An atmospheric lithograph by Isabey, one of a series that were done to show the versatility of the medium. The viewer looks through a dark barn out to the light, a gentle snow storm, a technique that Whistler used to great success a half century later.
This image was the first in a series of 10 lithographs done for the 1818 publication "Diverse Essais Lithographiques de J.B. Isabey Publies a Paris en 1818". The publication was meant to display the diversity of lithography, a kind on notebook, printed by Godefroy Engelmann and published by Alphonse Giroux. All the stones were drawn by Isabey. Seven of the ten images have Isabey's individual embossed stamp with initials "J.I." Three lithographs, including this, were signed in the stone. Isabey went on to specialize in portraits and miniatures.

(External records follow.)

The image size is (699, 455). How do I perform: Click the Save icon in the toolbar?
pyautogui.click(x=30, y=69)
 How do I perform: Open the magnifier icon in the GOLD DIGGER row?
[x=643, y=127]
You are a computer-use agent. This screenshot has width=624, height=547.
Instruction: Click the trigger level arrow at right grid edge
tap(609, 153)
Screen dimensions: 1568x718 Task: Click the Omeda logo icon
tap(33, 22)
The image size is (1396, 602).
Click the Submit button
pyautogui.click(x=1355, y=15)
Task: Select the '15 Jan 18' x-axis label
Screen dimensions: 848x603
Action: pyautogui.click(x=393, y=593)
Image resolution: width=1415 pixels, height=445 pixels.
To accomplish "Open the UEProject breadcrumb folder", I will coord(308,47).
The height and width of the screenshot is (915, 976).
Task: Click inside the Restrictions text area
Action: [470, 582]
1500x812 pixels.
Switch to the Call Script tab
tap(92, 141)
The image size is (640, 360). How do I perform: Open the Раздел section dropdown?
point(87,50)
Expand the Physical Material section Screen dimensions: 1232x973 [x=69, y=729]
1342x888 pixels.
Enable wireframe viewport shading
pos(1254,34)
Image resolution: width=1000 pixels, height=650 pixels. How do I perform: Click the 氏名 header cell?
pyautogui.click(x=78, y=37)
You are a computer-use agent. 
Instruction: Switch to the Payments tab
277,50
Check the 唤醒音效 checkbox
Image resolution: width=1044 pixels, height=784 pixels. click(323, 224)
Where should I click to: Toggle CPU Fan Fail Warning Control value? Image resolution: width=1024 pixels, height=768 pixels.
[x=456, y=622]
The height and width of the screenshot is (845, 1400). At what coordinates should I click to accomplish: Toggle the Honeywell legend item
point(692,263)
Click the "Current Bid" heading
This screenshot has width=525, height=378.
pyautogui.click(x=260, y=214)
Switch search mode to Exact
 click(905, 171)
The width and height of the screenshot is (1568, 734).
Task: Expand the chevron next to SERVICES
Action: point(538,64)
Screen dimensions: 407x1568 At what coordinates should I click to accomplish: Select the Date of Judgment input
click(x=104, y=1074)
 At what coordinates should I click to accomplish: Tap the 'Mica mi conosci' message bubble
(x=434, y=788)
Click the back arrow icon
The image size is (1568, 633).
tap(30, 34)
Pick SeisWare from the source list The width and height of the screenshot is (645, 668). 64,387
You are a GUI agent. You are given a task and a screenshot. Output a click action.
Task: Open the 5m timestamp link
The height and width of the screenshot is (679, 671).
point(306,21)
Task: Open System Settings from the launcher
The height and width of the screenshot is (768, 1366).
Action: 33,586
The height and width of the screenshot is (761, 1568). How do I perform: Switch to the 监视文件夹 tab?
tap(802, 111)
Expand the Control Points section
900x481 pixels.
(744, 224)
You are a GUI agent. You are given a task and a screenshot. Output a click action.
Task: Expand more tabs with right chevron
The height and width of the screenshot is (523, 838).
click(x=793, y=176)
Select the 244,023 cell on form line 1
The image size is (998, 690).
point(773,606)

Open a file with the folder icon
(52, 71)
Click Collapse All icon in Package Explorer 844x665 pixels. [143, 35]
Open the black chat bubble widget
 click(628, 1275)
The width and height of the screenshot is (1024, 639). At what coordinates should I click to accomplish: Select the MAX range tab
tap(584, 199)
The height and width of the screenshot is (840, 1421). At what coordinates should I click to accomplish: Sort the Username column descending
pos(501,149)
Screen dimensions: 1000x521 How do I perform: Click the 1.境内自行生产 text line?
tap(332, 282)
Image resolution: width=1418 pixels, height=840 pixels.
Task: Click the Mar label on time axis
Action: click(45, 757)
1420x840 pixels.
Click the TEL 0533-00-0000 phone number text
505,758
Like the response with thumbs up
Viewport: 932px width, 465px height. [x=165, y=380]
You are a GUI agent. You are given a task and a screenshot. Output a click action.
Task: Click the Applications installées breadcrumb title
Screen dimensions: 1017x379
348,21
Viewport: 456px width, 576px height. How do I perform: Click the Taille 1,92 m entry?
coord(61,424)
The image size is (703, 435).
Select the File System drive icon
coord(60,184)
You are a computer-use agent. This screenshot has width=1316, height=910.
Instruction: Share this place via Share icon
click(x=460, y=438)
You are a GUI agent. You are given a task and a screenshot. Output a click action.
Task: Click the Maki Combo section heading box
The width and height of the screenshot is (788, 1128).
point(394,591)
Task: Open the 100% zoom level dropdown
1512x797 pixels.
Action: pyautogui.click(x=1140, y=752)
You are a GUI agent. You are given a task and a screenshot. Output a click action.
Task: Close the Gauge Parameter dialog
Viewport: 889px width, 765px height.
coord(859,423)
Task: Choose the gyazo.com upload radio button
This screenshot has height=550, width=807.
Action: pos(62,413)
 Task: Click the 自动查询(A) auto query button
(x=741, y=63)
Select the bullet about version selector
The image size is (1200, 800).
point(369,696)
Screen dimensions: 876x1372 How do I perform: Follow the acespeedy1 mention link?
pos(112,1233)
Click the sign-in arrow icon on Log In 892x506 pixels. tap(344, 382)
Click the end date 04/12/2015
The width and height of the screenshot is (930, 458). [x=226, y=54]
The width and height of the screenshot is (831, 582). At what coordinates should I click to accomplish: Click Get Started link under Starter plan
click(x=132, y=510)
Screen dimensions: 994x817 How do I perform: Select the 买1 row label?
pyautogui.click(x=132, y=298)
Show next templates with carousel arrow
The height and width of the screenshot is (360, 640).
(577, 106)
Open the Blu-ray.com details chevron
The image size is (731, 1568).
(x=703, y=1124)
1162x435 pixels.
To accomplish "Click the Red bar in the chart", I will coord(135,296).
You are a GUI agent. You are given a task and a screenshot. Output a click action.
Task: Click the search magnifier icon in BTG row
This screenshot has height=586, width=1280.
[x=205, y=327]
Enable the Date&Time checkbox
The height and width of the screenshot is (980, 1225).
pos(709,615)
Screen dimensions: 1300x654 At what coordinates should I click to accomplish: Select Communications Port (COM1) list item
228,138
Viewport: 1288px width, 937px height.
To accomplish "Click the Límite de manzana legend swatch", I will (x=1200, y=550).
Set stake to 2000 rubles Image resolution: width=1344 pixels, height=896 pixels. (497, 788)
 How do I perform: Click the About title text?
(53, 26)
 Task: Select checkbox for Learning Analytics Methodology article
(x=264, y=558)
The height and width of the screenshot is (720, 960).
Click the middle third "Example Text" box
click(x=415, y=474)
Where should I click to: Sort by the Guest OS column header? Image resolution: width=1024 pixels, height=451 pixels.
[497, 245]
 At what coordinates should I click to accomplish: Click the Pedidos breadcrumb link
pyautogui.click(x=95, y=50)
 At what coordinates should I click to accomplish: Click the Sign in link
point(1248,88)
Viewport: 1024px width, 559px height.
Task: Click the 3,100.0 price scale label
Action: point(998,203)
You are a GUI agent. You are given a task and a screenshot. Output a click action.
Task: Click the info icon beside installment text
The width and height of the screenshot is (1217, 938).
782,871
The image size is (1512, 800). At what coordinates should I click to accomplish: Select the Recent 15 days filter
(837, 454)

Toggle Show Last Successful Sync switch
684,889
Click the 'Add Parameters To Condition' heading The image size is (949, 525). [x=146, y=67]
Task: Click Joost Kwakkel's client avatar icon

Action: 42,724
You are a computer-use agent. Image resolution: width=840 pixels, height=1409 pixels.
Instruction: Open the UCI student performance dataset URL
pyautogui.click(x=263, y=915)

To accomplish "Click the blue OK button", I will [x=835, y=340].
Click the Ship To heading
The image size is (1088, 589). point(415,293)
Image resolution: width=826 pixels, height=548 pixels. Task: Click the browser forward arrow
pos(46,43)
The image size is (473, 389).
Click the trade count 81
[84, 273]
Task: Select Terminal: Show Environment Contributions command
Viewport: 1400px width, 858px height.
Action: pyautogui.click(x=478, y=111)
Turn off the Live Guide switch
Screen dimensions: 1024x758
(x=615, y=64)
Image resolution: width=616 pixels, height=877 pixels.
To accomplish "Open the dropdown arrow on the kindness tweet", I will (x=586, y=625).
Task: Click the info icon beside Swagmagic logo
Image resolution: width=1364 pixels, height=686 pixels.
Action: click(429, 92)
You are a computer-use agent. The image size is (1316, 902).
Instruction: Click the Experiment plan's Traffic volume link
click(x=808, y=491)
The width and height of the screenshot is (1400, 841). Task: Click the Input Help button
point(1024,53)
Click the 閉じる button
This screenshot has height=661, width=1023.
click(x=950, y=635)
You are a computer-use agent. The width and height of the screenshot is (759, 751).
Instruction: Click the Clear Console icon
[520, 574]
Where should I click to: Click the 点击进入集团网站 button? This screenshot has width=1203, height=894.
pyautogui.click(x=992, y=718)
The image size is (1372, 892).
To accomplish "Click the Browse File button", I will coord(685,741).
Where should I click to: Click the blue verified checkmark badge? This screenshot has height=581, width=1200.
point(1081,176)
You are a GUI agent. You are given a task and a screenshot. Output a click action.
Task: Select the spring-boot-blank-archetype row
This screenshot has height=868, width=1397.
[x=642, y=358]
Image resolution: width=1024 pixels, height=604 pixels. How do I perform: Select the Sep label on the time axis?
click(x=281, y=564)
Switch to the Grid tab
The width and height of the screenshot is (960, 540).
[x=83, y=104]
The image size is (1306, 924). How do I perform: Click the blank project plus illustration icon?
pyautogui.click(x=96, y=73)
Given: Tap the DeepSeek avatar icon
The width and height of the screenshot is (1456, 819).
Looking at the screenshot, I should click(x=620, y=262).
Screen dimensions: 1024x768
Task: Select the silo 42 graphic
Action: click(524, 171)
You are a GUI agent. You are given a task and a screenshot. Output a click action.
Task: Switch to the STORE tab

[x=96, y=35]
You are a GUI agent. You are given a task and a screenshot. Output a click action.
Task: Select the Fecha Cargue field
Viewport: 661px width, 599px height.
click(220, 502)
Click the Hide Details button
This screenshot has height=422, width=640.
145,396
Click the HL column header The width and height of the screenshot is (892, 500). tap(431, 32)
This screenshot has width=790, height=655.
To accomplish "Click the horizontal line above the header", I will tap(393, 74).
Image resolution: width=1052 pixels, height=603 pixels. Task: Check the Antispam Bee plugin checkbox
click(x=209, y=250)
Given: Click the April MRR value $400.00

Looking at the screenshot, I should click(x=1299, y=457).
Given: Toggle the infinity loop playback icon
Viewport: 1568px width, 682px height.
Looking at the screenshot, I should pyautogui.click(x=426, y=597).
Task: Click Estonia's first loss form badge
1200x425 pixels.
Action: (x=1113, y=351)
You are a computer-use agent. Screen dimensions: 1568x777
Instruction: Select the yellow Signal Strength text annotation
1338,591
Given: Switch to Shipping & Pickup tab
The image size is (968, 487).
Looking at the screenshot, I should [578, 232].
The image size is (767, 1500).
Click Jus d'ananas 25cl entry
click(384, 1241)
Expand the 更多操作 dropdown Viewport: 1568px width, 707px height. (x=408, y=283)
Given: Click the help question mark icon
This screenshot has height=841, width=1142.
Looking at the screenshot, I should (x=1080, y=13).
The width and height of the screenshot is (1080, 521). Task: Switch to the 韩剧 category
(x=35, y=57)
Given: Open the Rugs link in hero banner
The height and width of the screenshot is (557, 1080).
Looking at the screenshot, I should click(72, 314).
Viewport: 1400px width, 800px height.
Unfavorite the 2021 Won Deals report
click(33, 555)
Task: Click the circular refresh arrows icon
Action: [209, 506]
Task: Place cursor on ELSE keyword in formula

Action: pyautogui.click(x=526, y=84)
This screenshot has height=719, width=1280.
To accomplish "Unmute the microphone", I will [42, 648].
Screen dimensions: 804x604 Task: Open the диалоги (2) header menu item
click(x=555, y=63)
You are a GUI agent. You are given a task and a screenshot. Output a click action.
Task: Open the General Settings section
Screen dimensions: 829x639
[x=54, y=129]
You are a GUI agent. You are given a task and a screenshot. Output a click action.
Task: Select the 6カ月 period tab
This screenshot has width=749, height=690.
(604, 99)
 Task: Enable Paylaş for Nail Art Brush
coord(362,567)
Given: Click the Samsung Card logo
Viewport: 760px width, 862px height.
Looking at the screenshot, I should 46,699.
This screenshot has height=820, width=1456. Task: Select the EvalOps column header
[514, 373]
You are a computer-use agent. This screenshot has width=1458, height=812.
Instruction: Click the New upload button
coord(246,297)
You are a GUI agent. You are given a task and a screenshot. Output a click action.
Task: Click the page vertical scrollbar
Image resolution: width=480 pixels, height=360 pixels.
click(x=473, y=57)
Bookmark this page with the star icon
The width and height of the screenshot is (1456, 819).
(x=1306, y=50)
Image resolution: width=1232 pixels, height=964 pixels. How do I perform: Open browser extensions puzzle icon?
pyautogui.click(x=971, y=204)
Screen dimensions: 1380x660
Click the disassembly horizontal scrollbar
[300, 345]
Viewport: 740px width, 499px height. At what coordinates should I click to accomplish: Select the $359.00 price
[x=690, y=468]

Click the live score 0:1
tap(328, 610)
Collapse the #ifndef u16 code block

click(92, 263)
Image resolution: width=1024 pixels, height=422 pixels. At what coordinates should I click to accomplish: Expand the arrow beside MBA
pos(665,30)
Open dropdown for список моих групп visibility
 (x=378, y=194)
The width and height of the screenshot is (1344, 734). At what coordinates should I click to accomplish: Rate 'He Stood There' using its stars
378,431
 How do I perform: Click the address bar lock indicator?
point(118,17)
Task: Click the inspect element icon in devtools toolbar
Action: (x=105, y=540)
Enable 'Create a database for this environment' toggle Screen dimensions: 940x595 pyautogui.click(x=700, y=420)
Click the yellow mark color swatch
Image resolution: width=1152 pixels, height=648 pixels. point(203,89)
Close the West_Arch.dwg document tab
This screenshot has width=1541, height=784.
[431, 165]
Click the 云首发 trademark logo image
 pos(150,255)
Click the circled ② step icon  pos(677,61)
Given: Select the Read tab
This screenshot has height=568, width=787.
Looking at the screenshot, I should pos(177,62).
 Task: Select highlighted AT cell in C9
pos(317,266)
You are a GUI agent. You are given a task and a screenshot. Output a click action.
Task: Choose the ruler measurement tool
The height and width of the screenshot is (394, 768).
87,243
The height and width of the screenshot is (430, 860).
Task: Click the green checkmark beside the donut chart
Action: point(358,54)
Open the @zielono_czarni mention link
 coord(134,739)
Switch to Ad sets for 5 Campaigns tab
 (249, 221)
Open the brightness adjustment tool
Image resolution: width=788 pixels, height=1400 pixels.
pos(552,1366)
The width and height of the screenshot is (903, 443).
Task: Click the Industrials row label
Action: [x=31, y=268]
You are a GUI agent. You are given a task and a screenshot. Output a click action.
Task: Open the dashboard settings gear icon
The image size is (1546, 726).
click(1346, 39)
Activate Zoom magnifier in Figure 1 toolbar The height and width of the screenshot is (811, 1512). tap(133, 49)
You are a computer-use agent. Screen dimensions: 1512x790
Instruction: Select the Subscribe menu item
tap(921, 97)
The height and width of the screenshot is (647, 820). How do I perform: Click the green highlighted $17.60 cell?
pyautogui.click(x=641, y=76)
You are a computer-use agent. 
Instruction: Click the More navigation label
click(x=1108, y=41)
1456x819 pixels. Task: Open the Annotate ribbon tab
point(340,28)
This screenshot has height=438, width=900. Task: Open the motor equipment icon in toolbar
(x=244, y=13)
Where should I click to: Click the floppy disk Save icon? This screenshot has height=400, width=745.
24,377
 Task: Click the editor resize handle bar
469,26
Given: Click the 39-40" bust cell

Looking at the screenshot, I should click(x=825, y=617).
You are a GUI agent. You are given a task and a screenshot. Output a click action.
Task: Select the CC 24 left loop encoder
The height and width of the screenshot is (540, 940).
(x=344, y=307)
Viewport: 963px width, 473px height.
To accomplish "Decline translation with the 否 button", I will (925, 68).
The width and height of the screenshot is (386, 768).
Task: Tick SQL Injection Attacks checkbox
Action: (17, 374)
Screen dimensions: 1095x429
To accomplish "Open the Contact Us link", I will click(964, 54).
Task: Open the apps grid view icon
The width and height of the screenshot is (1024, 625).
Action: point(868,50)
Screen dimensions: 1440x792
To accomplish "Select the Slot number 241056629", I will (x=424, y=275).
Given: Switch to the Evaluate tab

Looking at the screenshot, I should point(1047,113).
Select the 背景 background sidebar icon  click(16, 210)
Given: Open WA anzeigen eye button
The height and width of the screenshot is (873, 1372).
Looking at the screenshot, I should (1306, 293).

Godefroy (Gottfried) Engelmann (1788-1839) experimented with the new process of lithography from 1813 after reading the first published book about lithography Das Geheimniss des Steindrucks ,Tübingen, 1810 (The Secrets of Lithography) by Heinrich Rapp (1761-1832). Engelmann's first press was in Mulhouse, France his second opened at 18, Rue Cassette, Paris, on 15 June 1816. On 3 August he sent prints to the Acadamie Royale des Beaux-Arts, which appointed a commission to study lithography; 23 days later he deposited Le Chien de l'aveugle by Pierre-Antoine Mongin (1761-1827) at the dépôt légal (Paris, Bib. N.)
France's supremacy with lithography sprang largely from Engelmann's improvements, and the process came of age on 8 October 1817, when it was subjected to the same regulations as other graphic media.